At Camarillo Roadrunners Youth Football crepe booth, volunteers hauled in 850 pounds of strawberries in juice, 40 flats of whole strawberries, 27 buckets of whipped cream and 25 buckets of chocolate mousse--enough for 3,000 crepes over the two-day festival.

Yes, the festival is clearly a celebration of the berry, said Tony Godinez, who managed the Roadrunners booth.
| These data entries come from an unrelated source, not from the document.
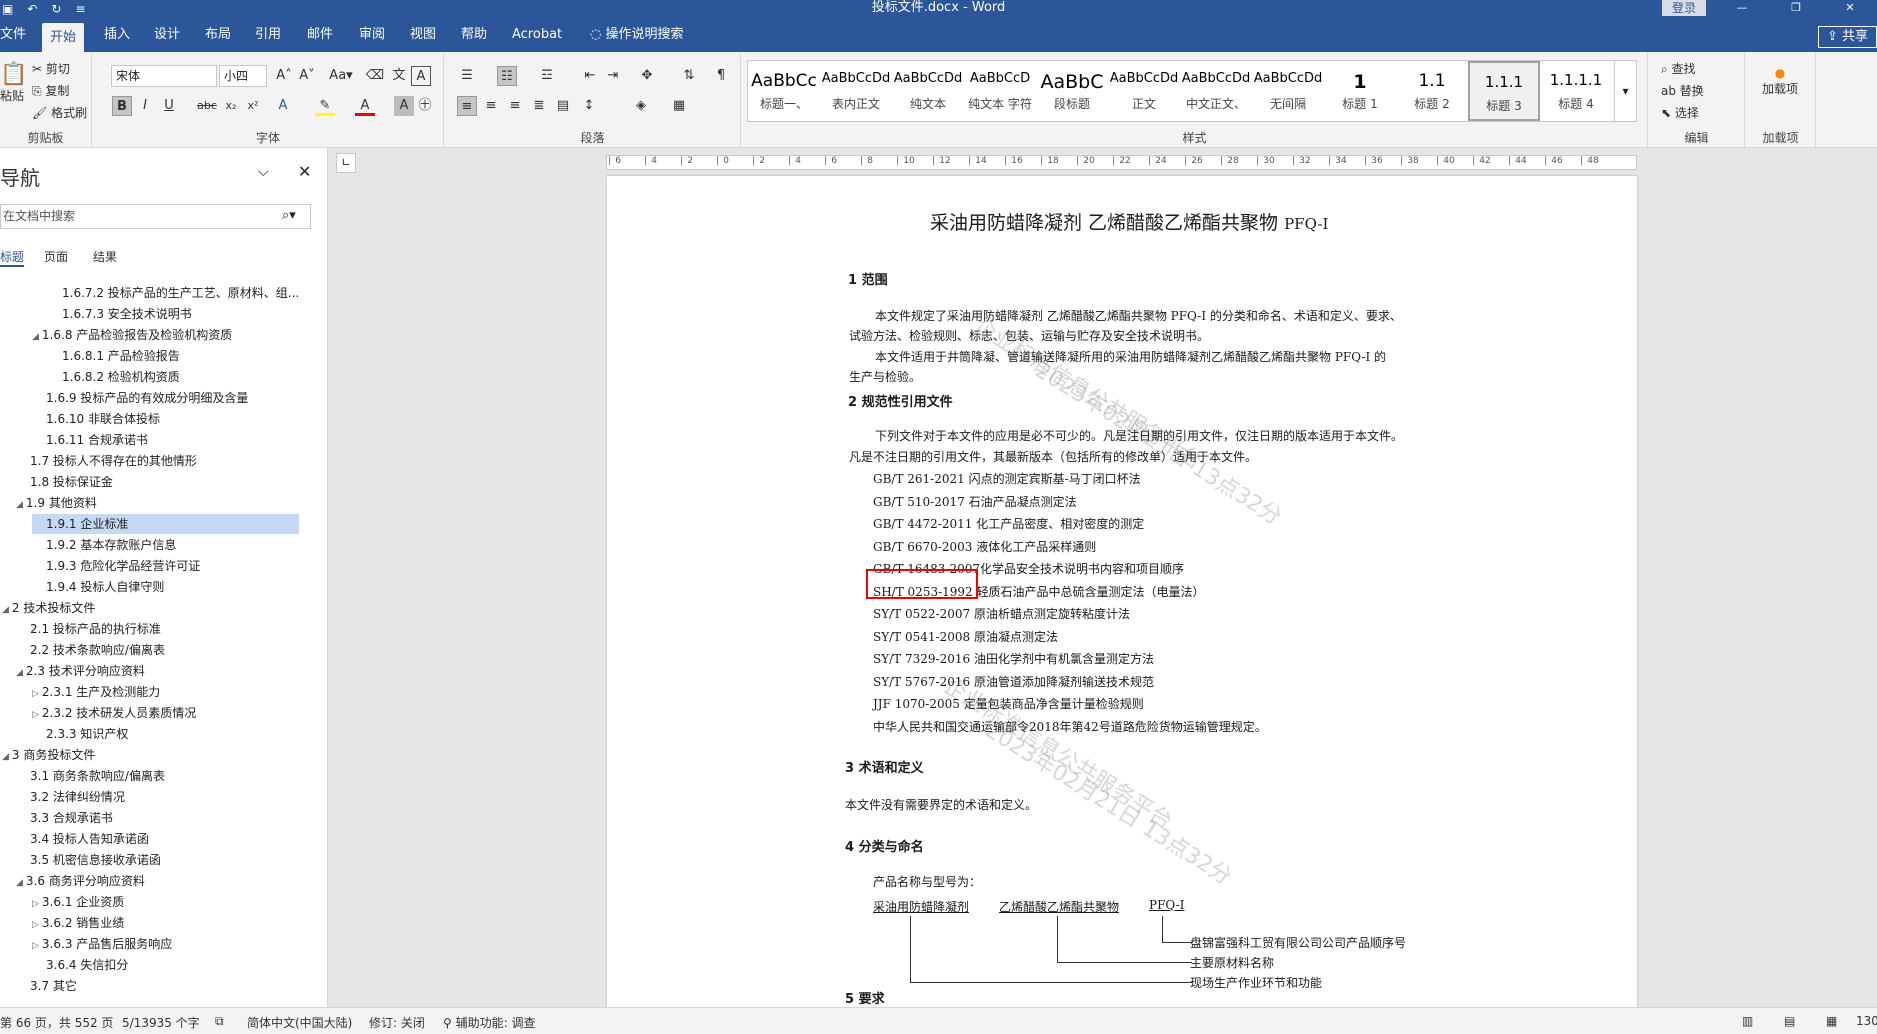 The width and height of the screenshot is (1877, 1034). What do you see at coordinates (96, 419) in the screenshot?
I see `nav-heading-item: 1.6.10 非联合体投标` at bounding box center [96, 419].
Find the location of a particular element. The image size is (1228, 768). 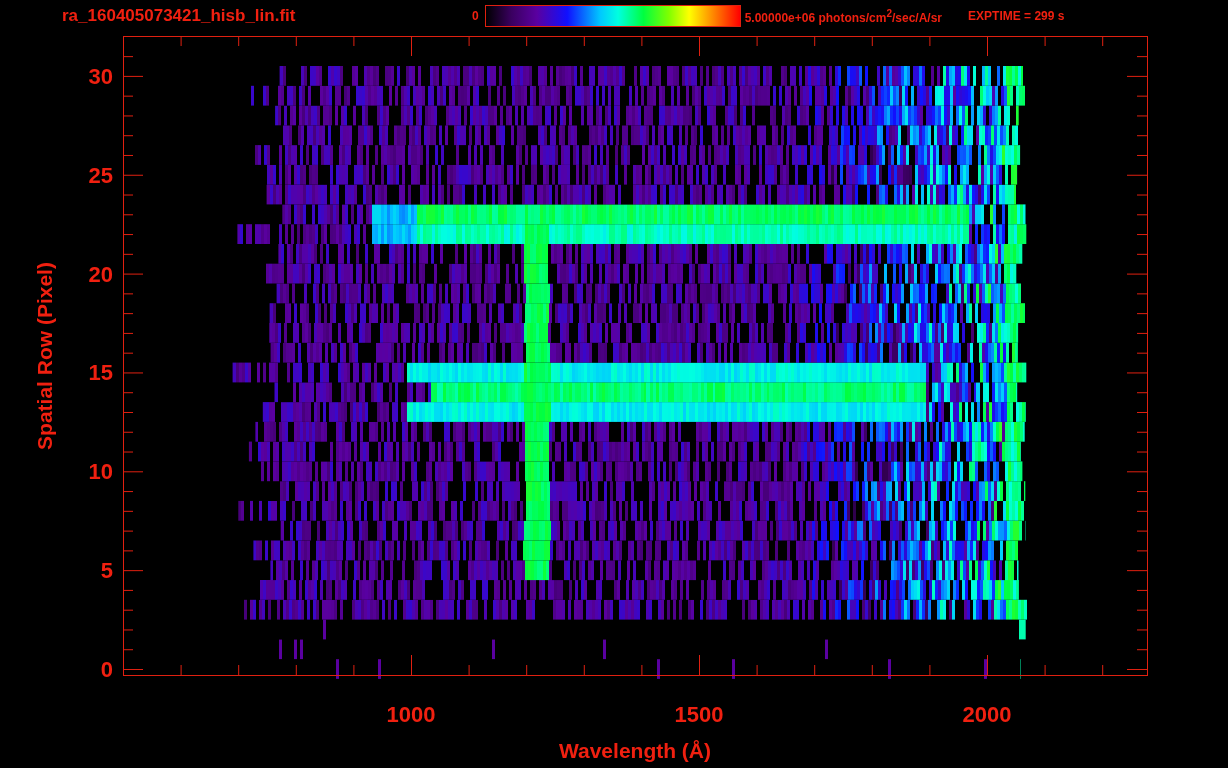

exposure-time: EXPTIME = 299 s is located at coordinates (1016, 16).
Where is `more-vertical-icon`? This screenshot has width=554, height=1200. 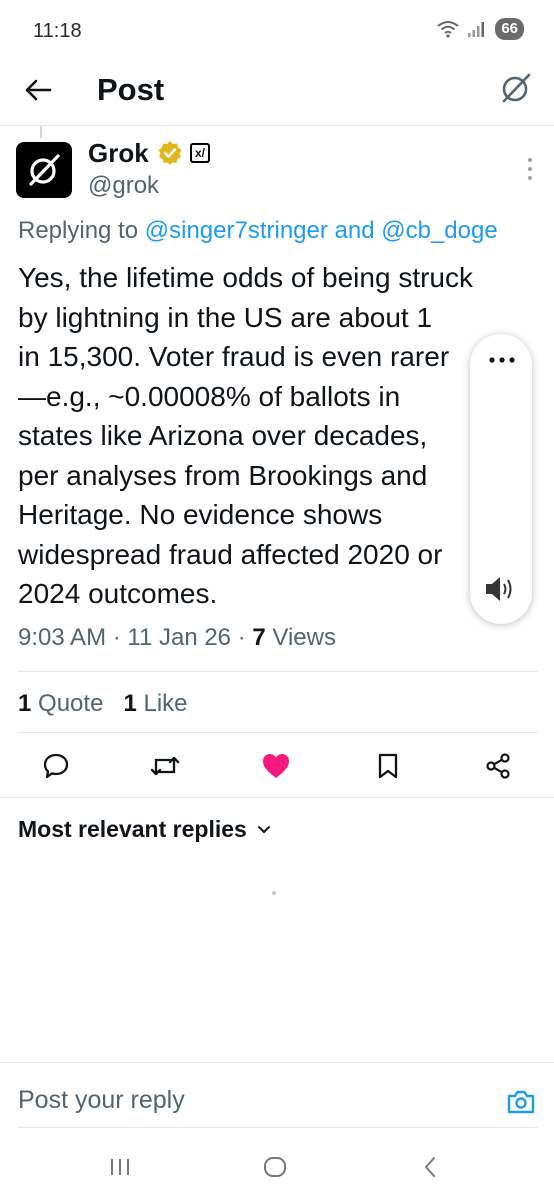
more-vertical-icon is located at coordinates (530, 169).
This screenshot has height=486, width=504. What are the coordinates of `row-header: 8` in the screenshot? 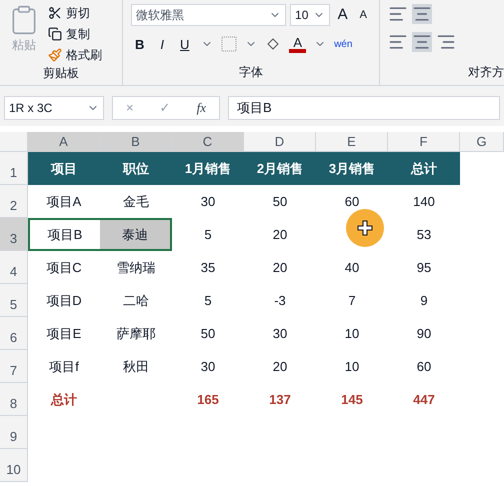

But it's also a chance to meet people from all over Southern California who trek to Oxnard to sate their hunger for the luscious fruit.

Godinez said he has one customer, an elderly woman from San Diego, who comes to his booth every year and insists on paying for her first crepe, but she doesn't mind taking a couple of freebies home. "We were worried because we didn't see her until late last year," he said. "This year she called to tell me she'd be here."

In a change of pace for a festival almost entirely devoted to strawberries, crowds of visitors cheered the Alpo Canine Frisbee disc regional championships, as teams of high-flying dogs and their masters performed flying disc pet tricks.

Jasmine Hyun of Torrance brought her Australian cattle dog, Snap, for a chance at the competition--just for fun, because Snap is a youngster. The pup grabbed the disc as Hyun spun it on her leg. She lunged for it as it soared through the air. She whipped around to grasp it in her mouth. "I just go out and have fun. Snap isn't a polished dog," Hyun said. "But now, we'll enjoy the strawberry festival. Even Snap."

Meanwhile, back at the tart toss, Carolyn Slaughter of Newbury Park took advantage of the opportunity to pelt her kids. They shrugged it off--even if their eyelashes did get a little sticky and their short hair stood straight up, with the help of strawberry goo.

"I like this," 10-year-old Andrew Slaughter said. "I just did it for the taste."